Shelley: “To A Skylark”

Portrait of Shelley, by Alfred Clint (1829)

Percy Bysshe Shelley (1792 – 1822) was one of the major English Romantic poets, and is regarded as one the best and most influential lyric poets in the English language. Shelley wasn’t famous during his lifetime, but recognition of his poetry grew steadily after his death. He drowned in a storm on the Gulf of Spezia in his sailing boat, just before his 30th birthday.

Long ago as an undergraduate, I took a class in the Romantic poets, and subsequently memorized these few lines from “To a Skylark.” I completely disagree with their message but they demonstrate, as does the rest of the poem, Shelley’s command of the language.

We look before and after,
And pine for what is not:
Our sincerest laughter
With some pain is fraught;
Our sweetest songs are those that tell of saddest thought.

Yet if we could scorn
Hate, and pride, and fear;
If we were things born
Not to shed a tear,
I know not how thy joy we ever should come near.

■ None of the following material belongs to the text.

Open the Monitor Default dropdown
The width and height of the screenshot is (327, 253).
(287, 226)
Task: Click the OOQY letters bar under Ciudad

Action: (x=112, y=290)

We surely live in the past and future, and our joy is always tinged with sadness. But I disagree that the evil is necessary for good—a common claim. That claim exemplifies the idea of an adaptive preference. Since we can’t have our preference for unmitigated joy, we claim to that hate, pride, fear, and tears are somehow necessary. But if we could rid of ourselves of those things, I think we would. Still, we do learn from suffering. But then again, maybe what we learn is that suffering is not good and should be vanquished.